TEXT SHOWN:
The cross is the surest, truest and deepest window on the very heart and character of the living and loving God.
If you have never felt or known the sheer power and strength of God's love, take another look at Jesus dying on the cross.
Made for spirituality, we wallow in introspection. Made for joy, we settle for pleasure. Made for justice, we clamor for vengeance. Made for relationship, we insist on our own way. Made for beauty, we are satisfied with sentiment. But new creation has already begun. The sun has begun to rise. Christians are called to leave behind, in the tomb of Jesus Christ, all that belongs to the brokenness and incompleteness of the present world ... That, quite simply, is what it means to be Christian: to follow Jesus Christ into the new world, God's new world, which he has thrown open before us.
Hope, for the Christian, is not wishful thinking or mere blind optimism. It is a mode of knowing, a mode within which new things are possible, options are not shut down, new creation can happen.
The closer you get to the truth, the clearer becomes the beauty, and the more you will find worship welling up within you. That's why theology and worship belong together.
True worship doesn't put on a show or make a fuss; true worship isn't forced, isn't half-hearted, doesn't keep looking at its watch, doesn't worry what the person in the next pew is doing. True worship is open to God, adoring God, waiting for God, trusting God even in the dark.
The cross is the place where, and the means by which, God loved us to the uttermost.

(Rows from a dataset)
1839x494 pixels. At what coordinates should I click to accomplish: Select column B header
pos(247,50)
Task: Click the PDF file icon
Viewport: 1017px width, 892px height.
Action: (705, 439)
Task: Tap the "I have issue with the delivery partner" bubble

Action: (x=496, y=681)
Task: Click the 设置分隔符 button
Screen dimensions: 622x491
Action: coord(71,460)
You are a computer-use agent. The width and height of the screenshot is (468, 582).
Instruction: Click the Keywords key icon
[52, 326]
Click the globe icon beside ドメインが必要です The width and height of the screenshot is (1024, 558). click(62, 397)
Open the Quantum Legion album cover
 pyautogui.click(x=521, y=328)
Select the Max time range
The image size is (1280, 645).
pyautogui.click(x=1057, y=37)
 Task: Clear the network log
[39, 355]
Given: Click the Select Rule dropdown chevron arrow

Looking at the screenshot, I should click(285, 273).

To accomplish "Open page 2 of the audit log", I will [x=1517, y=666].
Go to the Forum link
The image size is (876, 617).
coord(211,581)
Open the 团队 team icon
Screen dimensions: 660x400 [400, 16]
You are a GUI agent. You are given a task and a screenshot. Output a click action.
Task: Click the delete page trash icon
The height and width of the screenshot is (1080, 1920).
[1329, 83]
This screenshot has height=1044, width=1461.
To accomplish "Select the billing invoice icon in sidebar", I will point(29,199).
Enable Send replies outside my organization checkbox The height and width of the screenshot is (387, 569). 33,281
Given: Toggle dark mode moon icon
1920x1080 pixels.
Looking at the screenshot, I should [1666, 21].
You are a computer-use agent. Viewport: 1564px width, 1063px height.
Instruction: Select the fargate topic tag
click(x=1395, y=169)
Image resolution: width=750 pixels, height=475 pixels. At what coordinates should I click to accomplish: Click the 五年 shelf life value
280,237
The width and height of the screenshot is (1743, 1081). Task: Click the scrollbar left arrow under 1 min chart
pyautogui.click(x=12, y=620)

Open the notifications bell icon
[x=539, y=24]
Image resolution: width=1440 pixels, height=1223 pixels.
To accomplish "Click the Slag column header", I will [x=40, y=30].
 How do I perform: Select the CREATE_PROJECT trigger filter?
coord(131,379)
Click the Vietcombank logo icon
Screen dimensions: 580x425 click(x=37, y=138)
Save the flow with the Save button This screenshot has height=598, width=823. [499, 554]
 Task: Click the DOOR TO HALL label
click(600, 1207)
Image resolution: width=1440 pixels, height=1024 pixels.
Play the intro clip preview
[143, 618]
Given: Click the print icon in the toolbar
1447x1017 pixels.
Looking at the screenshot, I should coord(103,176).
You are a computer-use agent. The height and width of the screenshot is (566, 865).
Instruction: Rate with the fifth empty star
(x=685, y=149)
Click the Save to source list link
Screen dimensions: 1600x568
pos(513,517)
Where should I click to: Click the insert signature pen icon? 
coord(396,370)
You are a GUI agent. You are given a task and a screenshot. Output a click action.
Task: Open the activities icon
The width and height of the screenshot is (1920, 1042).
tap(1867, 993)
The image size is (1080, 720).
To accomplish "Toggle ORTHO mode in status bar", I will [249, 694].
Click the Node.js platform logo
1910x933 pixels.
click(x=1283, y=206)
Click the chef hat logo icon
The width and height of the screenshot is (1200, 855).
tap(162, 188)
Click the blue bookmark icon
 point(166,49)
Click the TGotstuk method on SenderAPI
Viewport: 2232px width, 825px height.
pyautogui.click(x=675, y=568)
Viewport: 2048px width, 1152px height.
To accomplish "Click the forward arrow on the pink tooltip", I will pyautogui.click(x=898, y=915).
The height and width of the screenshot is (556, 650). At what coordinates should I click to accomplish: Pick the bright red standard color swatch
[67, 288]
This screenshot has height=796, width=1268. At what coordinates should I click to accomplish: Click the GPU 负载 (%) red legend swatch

TASK REQUIREMENTS: Please summarize the text on Christian faith in three sentences.

ANSWER FOR THE TASK: The cross is presented as the surest window on the heart and character of God, the place where God loved us to the uttermost. People made for spirituality, joy, justice, relationship and beauty settle for less, yet new creation has already begun, and Christians are called to follow Jesus Christ into God's new world, with hope understood as a mode of knowing, not wishful thinking. Theology and worship belong together, and true worship is open to God, adoring God, waiting for God and trusting God even in the dark.